The biggest ongoing discussion has been the forum thread on Traffic Planet where some people are claiming to have affected the rankings of a website owned by a very white hat SEO expert.
The people who are claiming to do this are convinced their negative SEO was successful while Dan Thies who owns the site claims that the site's rankings fell due to him changing the structure and theme of the website. Dan Thies states that when he switched to a new theme that affected the overall structure of the website which caused the rankings to fall like they did.
Rand Fishkin is the owner of a very recognized SEO website called SEOmoz. In the forum thread on Traffic Planet he gave anyone the challenge to try negative SEO on SEOmoz or his own personal website randfishkin.com. Most people agreed in the forum thread that both of those websites were two authority websites that would take a very long time to have an effect on the rankings, if at all. Most people stated it would be more worthwhile to do a smaller site that is not as a big authority in the niche that the particular website is in.
Now that you have the general overview of the forum thread on Traffic Planet, we are now going to discuss our opinion of negative SEO on an established website, and what our strategy would be for negative SEO. In my opinion negative SEO on a reputable website is possible if you give it enough time and invest the necessary amount of money into it. Before we go into any more detail there is a difference between a website like SEOmoz and the New York Times. Obviously a website the size of the New York Times is not going to be affected by negative SEO.
A strategy to affect SEOmoz with negative SEO would have to be put in place before you started. These are the three main steps I would take on a massive scale to try to have SEOmoz affected by negative SEO:
- 301 re-direct sites hosting the malware to SEOmoz.
- Scrape the content on SEOmoz's blog and get it indexed before SEOmoz does. This would cause a problem with duplicate content, and they wouldn't get any credit for fresh content.
- Point spammy backlinks to SEOmoz with the same anchor text and do tens of thousands per day.
Now a lot of people are probably concerned about what they can do to prevent negative SEO with their sites. The first thing you can do is build a very natural link profile with high quality links coming from a variety of sources and with diverse anchor texts. Some types of natural links we recommend building are social media links, guest posting, link outreach, social bookmarking, blog comments, press releases, and natural links from the press as well as other websites.
Make sure you have 100% unique content on your website, and if you have a blog on your website update it consistently, so the search engines know when it is time to check your site again.
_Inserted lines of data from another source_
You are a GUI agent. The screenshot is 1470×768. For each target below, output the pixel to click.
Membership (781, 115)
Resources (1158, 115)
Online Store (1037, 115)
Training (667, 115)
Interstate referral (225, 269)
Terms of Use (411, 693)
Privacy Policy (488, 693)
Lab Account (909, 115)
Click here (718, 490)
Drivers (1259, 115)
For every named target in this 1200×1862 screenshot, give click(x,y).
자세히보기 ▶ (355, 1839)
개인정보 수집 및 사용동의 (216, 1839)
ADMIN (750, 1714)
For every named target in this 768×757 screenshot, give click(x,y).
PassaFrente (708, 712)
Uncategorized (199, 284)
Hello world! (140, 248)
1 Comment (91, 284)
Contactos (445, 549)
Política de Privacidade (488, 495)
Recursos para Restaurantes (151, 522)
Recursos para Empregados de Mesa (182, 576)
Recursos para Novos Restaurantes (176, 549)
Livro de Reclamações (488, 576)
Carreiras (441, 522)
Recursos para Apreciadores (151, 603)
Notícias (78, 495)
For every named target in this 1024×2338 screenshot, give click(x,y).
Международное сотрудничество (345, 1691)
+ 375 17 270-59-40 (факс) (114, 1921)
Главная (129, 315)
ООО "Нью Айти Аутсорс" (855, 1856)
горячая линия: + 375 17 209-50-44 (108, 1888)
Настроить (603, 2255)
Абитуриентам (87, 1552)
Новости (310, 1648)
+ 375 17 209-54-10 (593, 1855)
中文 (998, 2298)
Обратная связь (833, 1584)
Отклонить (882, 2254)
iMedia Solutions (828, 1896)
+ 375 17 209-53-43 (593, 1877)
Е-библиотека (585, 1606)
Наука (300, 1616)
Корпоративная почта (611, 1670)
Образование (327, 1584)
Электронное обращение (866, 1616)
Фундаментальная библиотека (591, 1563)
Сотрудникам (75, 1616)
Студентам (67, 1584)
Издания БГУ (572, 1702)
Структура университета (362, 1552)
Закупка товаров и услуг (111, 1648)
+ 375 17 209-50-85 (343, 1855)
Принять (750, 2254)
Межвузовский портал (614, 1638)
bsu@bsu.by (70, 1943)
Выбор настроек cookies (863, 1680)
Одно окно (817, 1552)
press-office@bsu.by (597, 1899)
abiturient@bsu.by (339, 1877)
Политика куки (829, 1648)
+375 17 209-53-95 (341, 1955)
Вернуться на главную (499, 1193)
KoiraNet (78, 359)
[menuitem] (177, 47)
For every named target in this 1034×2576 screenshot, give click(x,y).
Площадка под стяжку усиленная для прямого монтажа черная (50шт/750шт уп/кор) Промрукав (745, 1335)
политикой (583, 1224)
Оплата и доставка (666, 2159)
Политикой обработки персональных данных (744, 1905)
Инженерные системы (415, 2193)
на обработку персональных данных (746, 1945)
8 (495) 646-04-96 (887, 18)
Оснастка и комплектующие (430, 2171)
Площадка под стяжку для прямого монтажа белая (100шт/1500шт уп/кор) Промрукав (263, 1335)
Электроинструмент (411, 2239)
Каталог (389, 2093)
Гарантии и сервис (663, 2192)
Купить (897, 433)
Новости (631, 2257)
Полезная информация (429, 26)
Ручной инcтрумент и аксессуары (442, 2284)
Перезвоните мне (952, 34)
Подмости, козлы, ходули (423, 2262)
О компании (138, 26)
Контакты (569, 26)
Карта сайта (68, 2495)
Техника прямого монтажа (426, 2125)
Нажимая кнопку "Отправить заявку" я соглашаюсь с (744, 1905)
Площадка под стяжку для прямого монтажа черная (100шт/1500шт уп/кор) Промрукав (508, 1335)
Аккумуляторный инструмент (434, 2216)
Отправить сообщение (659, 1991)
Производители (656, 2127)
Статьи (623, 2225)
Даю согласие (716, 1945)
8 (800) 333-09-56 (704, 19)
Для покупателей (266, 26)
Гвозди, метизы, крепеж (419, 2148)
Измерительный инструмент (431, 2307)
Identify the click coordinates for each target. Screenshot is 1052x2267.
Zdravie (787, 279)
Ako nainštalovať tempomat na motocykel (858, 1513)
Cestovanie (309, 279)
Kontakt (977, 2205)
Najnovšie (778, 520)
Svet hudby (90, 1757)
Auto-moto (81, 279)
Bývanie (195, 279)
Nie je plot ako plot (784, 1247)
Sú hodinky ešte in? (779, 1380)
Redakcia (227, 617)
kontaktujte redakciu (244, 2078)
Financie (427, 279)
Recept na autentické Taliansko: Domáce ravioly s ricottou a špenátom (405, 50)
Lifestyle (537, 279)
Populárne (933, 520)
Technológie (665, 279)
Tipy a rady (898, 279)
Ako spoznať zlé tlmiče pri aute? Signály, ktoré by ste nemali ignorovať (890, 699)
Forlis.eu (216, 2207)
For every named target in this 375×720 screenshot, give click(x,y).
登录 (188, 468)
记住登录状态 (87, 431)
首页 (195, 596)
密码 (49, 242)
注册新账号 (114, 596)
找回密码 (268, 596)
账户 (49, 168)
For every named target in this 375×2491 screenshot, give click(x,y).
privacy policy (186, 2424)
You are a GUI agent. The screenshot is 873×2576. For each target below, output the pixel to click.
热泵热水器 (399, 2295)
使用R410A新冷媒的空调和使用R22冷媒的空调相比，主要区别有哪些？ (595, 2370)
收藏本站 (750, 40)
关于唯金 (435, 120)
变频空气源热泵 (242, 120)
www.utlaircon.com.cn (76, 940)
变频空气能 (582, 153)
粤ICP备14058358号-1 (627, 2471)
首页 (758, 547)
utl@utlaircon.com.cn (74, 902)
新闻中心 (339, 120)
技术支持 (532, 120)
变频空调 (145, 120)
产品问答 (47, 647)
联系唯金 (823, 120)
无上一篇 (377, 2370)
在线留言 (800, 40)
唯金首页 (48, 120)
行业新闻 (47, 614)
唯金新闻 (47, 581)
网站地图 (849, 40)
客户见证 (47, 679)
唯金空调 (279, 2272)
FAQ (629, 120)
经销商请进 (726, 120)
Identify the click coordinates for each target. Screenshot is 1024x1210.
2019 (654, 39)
A site map that updates automatically and a correctly formatted robots.txt will help your content get indexed quicker as well. The more reputable your website is to the search engines which is shown in a large part by quality backlinks will help your content get indexed quicker as well.
If you focus on creating awesome content and quality links to your website this will naturally establish you as an authority in your niche, which will help your website not to be affected by negative SEO.